I had a problem. I had no dungeon and my game started in 3 hours.
To be fair, April has been a shit month. We had to put our beloved dog Bear to sleep after 13 years, and that’s had more of an effect on me than I had realized. So when it came game time for May, I had not prepared as much as I really needed.
In fact, I hadn’t prepared at all. What was I going to do? The players had finally reached a major destination in story and journey – the ruins of Tuluk. A ruined temple complex of Chaos and the Dark Ones. Rumors of a sword artifact within that might help rid the world of the Dark Ones, rumors of the Orcs/Gobins rebuilding Tuluk for an “Angel of Moloch.”
The initial levels accessible through outlying towers of the temple complex are a hodgepodge of tunnels and not very well maintained mines, access shafts – mazelike and not very easy to get through. It struck me that this is a perfect opportunity to use random dungeon generation. It was never going to be logical, so let the dice do the talking.

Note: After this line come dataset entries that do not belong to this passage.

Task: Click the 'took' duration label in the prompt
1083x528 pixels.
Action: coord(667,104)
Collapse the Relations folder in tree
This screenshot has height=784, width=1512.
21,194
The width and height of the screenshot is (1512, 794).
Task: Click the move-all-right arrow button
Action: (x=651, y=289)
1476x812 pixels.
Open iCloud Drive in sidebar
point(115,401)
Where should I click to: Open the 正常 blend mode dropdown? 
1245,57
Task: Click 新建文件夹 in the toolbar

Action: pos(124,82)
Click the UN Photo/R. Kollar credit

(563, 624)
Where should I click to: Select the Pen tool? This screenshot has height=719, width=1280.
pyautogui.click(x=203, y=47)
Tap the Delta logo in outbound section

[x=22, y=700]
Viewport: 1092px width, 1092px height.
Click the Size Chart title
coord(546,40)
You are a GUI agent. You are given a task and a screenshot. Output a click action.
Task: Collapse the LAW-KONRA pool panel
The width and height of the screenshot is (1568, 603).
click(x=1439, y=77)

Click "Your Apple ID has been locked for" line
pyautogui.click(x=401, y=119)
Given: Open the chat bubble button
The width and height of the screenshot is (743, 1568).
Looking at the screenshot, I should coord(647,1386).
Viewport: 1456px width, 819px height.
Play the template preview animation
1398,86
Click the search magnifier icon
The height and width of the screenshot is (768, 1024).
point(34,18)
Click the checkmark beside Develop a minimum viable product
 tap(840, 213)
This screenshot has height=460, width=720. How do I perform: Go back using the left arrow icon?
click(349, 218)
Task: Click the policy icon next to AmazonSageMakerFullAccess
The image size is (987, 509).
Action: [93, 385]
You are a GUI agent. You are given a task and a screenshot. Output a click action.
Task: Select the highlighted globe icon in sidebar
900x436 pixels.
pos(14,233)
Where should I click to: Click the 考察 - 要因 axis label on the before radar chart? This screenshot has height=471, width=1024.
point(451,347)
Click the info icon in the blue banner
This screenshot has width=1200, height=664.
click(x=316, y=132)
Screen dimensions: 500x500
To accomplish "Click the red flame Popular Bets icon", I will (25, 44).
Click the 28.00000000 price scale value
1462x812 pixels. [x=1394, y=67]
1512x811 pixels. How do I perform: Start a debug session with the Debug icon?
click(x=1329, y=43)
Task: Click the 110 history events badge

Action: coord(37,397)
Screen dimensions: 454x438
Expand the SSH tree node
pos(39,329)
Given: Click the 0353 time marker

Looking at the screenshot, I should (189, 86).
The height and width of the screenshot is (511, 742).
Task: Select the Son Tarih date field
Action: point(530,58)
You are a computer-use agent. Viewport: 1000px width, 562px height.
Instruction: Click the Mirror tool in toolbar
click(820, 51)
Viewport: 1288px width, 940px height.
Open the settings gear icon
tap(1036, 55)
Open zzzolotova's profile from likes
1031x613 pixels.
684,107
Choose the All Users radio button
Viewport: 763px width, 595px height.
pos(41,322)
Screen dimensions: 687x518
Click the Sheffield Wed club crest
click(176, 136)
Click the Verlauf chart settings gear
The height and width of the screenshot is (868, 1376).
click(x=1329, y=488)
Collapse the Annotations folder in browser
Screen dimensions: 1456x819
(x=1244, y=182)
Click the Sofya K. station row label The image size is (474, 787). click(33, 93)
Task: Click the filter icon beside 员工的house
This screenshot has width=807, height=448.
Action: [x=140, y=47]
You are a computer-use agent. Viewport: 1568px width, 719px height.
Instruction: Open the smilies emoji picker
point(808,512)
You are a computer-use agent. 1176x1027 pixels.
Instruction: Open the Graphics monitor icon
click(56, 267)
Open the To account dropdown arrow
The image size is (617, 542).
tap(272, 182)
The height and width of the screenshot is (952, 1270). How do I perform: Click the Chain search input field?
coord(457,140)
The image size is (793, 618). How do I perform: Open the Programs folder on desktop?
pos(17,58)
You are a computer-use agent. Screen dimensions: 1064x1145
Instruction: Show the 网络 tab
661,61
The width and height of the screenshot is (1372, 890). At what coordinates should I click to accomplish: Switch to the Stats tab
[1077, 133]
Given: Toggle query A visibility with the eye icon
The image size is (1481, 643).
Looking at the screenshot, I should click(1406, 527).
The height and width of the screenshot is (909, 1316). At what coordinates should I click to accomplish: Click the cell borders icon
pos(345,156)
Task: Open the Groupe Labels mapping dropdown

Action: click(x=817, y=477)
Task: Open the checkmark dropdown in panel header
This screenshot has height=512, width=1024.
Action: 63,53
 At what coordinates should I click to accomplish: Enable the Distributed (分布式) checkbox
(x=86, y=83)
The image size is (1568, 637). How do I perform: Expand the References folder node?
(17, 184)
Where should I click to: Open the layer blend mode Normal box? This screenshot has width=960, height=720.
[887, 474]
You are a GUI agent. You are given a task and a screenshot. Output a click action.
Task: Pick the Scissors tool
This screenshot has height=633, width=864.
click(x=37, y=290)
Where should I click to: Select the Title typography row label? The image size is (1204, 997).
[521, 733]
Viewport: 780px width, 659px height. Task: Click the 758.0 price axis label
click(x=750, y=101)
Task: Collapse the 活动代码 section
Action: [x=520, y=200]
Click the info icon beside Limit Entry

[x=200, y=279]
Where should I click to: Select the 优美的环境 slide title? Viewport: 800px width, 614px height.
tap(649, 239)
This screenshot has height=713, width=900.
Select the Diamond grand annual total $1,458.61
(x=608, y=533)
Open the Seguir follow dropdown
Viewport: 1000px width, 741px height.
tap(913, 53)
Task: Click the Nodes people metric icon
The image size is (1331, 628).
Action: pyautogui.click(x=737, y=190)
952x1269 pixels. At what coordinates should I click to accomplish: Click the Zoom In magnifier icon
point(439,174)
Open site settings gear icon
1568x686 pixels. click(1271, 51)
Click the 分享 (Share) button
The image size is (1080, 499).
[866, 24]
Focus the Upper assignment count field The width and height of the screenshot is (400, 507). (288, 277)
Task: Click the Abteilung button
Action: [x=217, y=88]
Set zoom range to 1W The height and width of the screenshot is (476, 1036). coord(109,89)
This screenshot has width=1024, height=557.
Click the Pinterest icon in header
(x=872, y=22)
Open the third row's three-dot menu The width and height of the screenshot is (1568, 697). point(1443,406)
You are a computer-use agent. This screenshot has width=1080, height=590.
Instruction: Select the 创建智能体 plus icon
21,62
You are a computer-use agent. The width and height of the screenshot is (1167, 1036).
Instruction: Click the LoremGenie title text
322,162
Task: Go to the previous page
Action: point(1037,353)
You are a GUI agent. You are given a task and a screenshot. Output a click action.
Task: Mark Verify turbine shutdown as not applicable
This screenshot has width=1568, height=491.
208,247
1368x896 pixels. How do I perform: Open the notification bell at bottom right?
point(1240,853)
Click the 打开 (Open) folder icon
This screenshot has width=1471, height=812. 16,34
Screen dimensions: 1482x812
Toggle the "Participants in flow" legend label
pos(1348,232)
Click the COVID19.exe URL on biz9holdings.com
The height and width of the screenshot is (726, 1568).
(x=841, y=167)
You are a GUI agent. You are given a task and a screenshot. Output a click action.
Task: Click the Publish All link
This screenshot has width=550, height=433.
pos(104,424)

Thanks to one of my players, Richard Iorio of Rogue Games, I have a deck of Dungeon Architect Cards. I divided the deck into two piles, one of passageways, one of room shapes. The cards have a passageway on one side, room on the other, so I made the room shapes pile consist of the oddly shaped rooms, and the rest of the cards were flipped to passageways.
My plan was this. At each exit or passage that the players took, roll a 2d8:
First d8: 1-3: Continue passage (or pull new passage if at room exit) for 1d8 x 10′ (the 2nd d8)
4-6: Pull a passageway card. 7-8: Pull a room card.
If the players reach a room, roll a d8:
1-2: Monster 3-5: Monster/Treasure 6: Not a room, descend 1d8x10′, pull passageway card 7: trap in room 8: unguarded treasure
For the monster determination, I used the random monster charts from the 1st edition Monster Manual 2, keeping in mind that this was bestial infested, leftovers of chaos and evil and probably more critters and creatures than factions (for now).
For treasure, I printed out pages 160 and 161 from OSRIC to help determine treasure and give me any other inspirations on room contents (these pages are from the OSRIC random dungeon generator).
This process filled 4 fun hours of gaming! I was up front with the players on this approach and they were game. They ran into goblins and more goblins, who are busy digging through the tunnels on orders from the Orcs. They ran into an ochre jelly which beat up on the halfling thief. A giant toad which also beat up on the halfling thief. He was a popular target. And there was a group of skeletons that the cleric kept turning as they ran into them.
Good times!
Doing it this way has given me some much needed time to start getting things together properly. At some point, they’ll descend far enough, or run into a passage that takes them into a planned area. I’m working on that right now.
One of the best parts of having players who read my blog is that when I do post about interesting things, they’ll engage and we’ll have a really good talk.
The downside is that THEY READ MY BLOG and I can’t talk about all the cool things that come to mind and I get all inspired for. This morning, I had an idea hit me out of the blue for a really interesting development in the dungeon. As much as I want to share my awesome idea (which has required me to hop on eBay and order a couple of minis…) I can’t. *sigh*
Here’s a hint to my awesome idea for a dungeon level or two…
Edited to add: Fuzzy helpfully pointed out that the cards are no longer available from the publisher’s website nor DTRPG. No idea why, that’s a shame!
2 thoughts on “AD&D Experiment – Generate a dungeon at the table in play”
The link seems to be broken, nor are the Dungeon Architect Cards present on the publisher's DriveThruRPG page (just the World Architect Cards). Any indication as to why?
The link seems to be broken, nor are the Dungeon Architect Cards present on the publisher's DriveThruRPG page (just the World Architect Cards). Any indication as to why?
Thanks for pointing that out! I had gotten the link from Google at work – work filters out a lot of RPG related sites these days 🙁
No clue why they're not available anymore! Bummer!